◆ Aim of the task
For this listing, reproduce the line with "You are a GUI", the line with "This screenshot has height=1158, width=521.", and the lines between, exactly as they stand. Leave out pictures and all other lines.

◆ Provided records
Start of Block

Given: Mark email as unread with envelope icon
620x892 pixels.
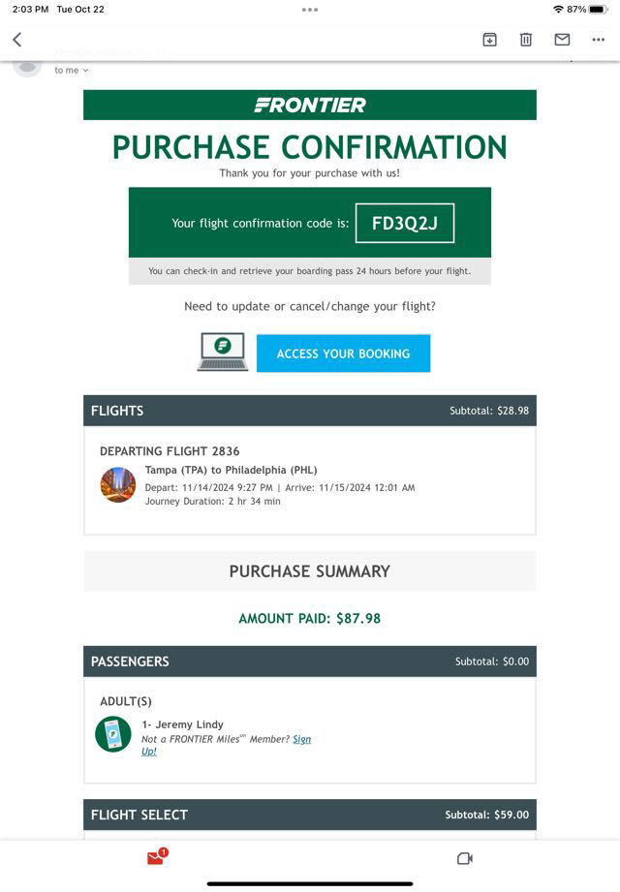Looking at the screenshot, I should (562, 40).
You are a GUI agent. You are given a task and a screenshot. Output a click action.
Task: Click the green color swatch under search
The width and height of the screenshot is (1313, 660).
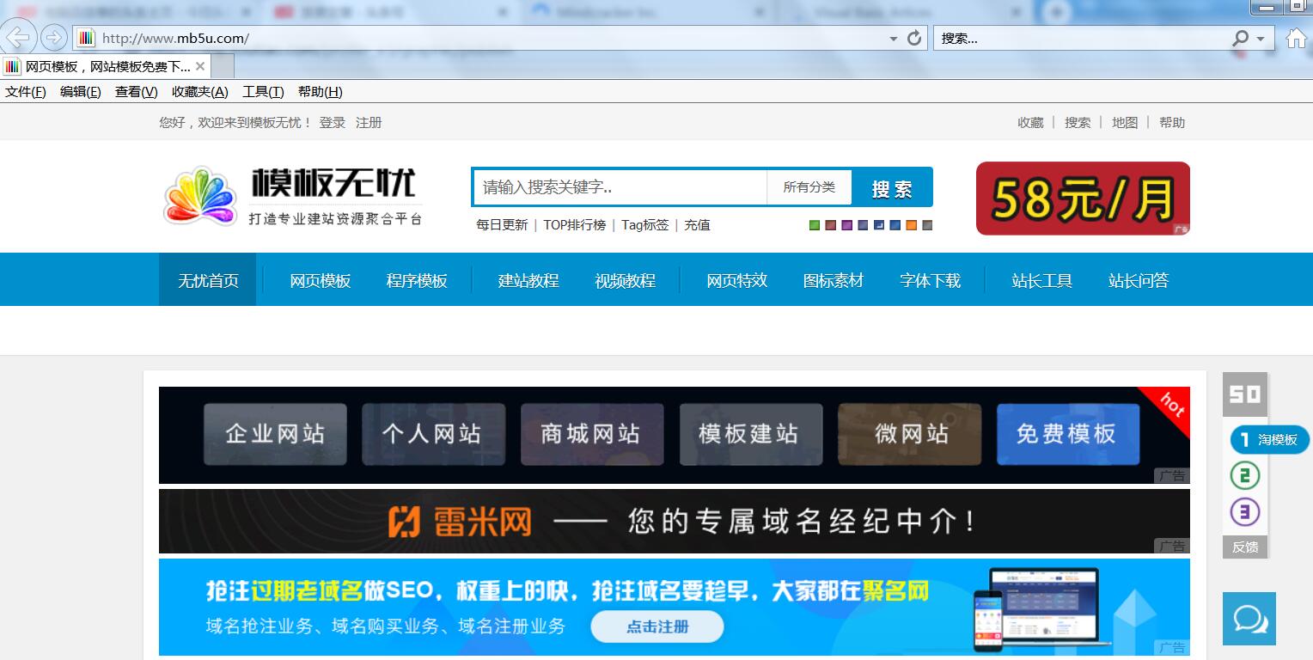(x=814, y=224)
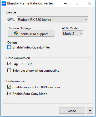
Task: Click the chevron next to Mode 2
Action: click(81, 33)
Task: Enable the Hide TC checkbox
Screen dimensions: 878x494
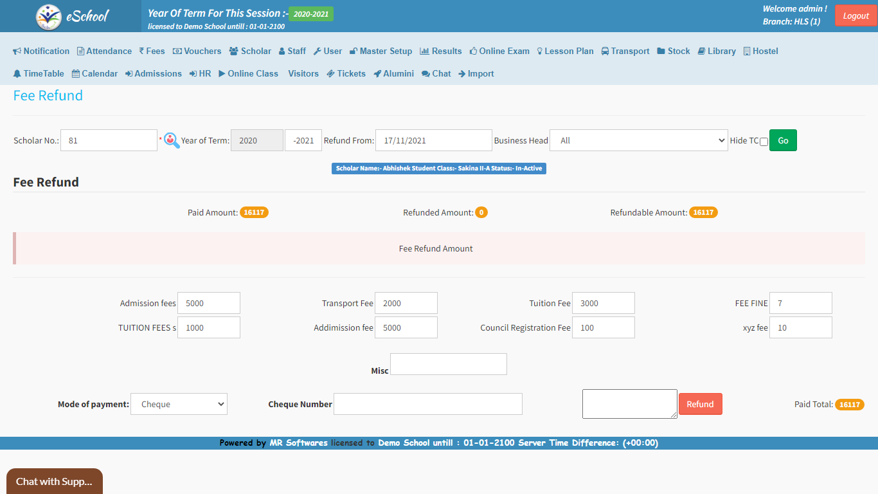Action: point(764,141)
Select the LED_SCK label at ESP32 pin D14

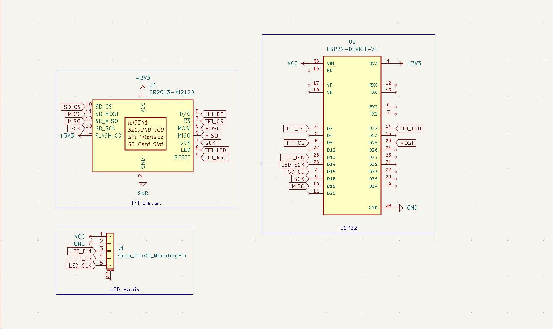(293, 165)
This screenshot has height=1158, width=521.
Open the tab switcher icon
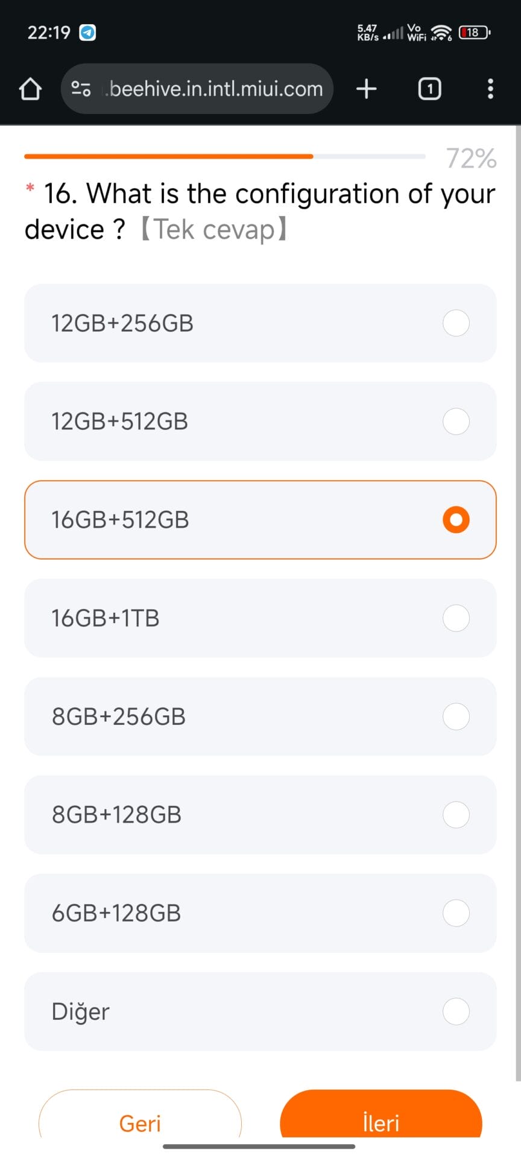pos(429,89)
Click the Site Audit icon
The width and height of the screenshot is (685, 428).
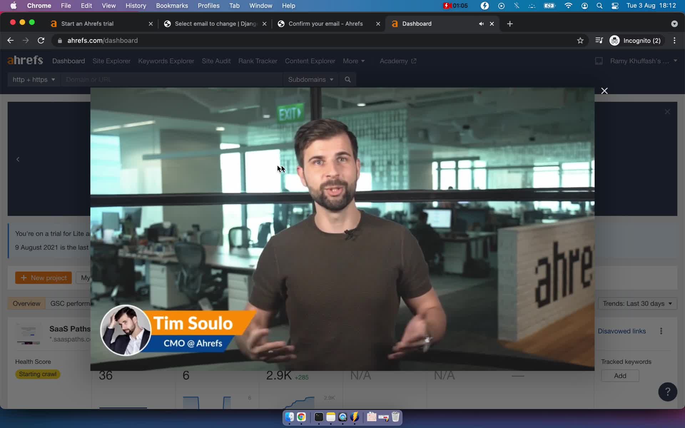coord(217,61)
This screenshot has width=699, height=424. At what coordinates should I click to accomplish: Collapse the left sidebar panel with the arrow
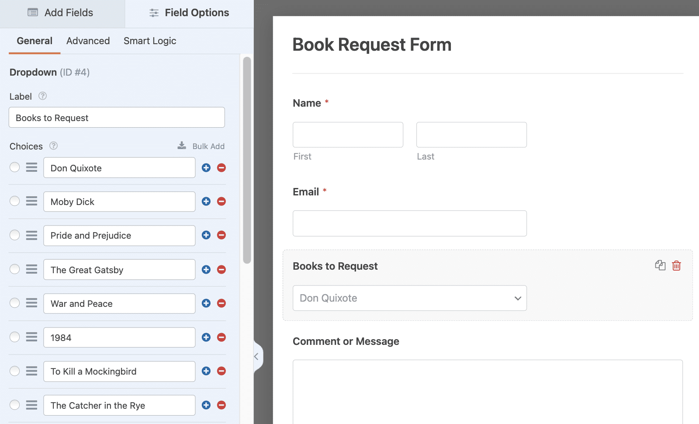pyautogui.click(x=257, y=356)
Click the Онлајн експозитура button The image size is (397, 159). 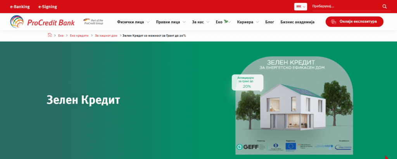click(x=354, y=22)

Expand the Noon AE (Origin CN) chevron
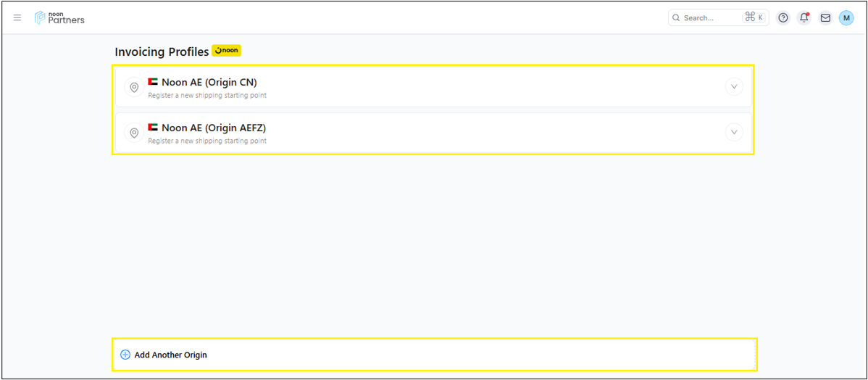(x=734, y=87)
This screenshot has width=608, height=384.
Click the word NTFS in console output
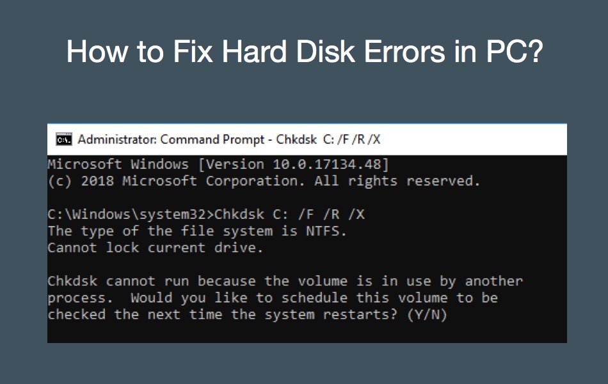click(326, 231)
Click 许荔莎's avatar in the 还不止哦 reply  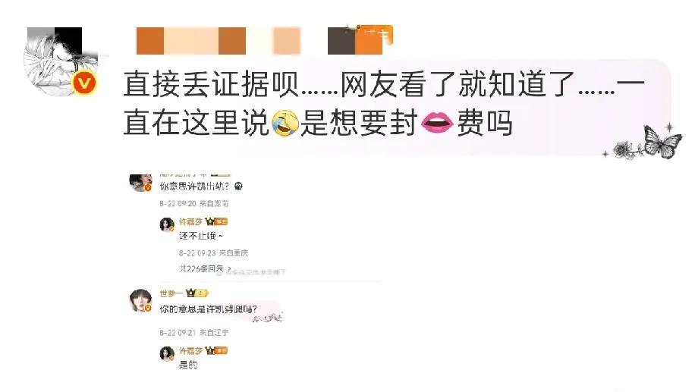pyautogui.click(x=167, y=224)
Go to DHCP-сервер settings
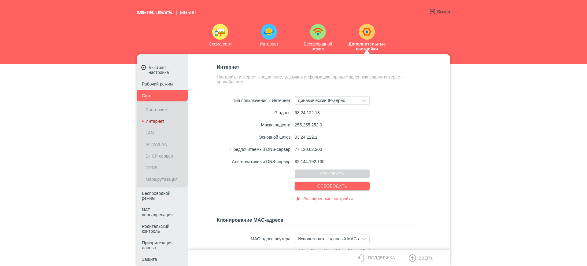 [159, 156]
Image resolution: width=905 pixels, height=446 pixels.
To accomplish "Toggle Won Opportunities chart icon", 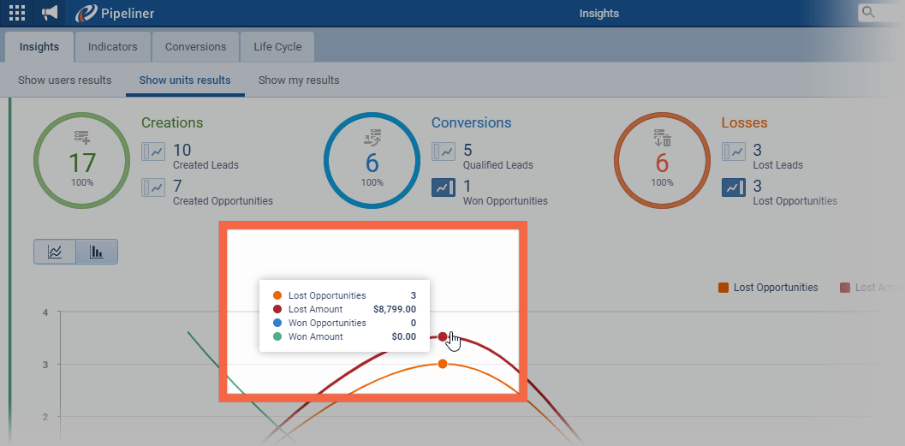I will [x=444, y=187].
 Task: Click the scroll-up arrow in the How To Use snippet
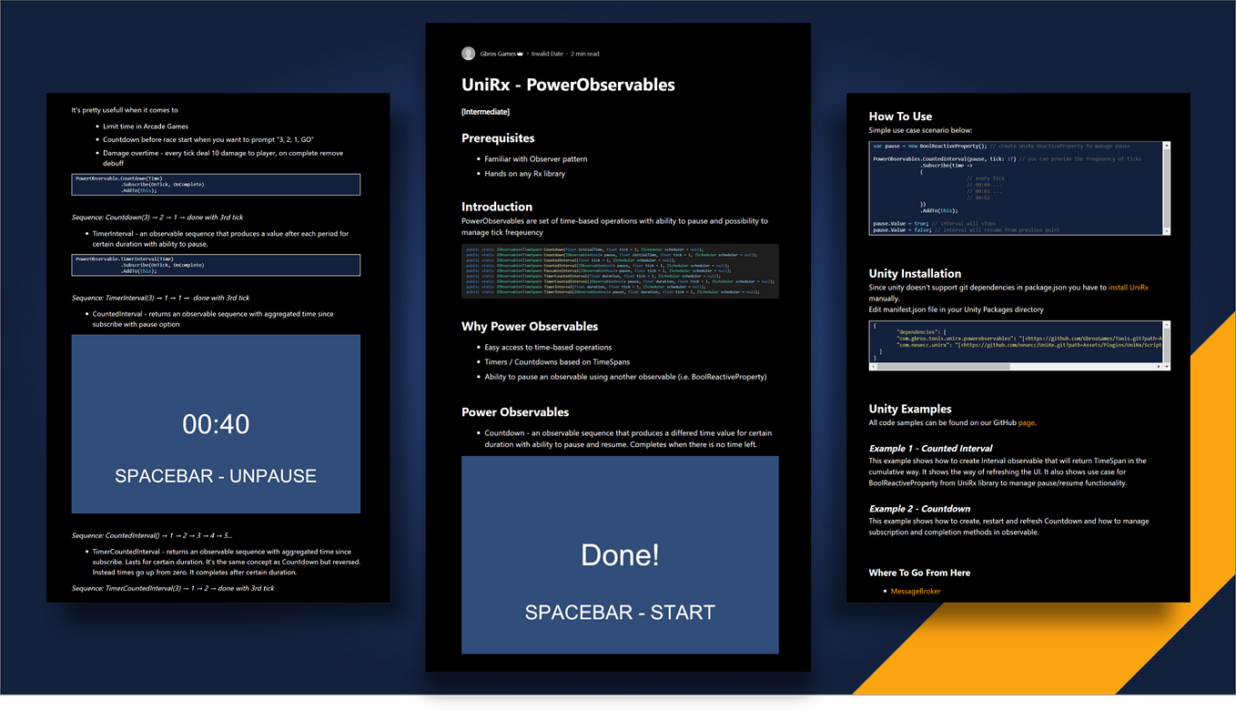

End of Block

◆ Answer for this exercise
You are a GUI agent. You are given a task and a screenshot. Output a click action.
Task: Click the green color swatch under search
The width and height of the screenshot is (1313, 660).
(x=814, y=224)
Task: Click the chevron next to Mode 2
Action: click(81, 33)
Task: Enable the Hide TC checkbox
Screen dimensions: 878x494
Action: point(764,141)
Select the LED_SCK label at ESP32 pin D14

(293, 165)
This screenshot has height=1158, width=521.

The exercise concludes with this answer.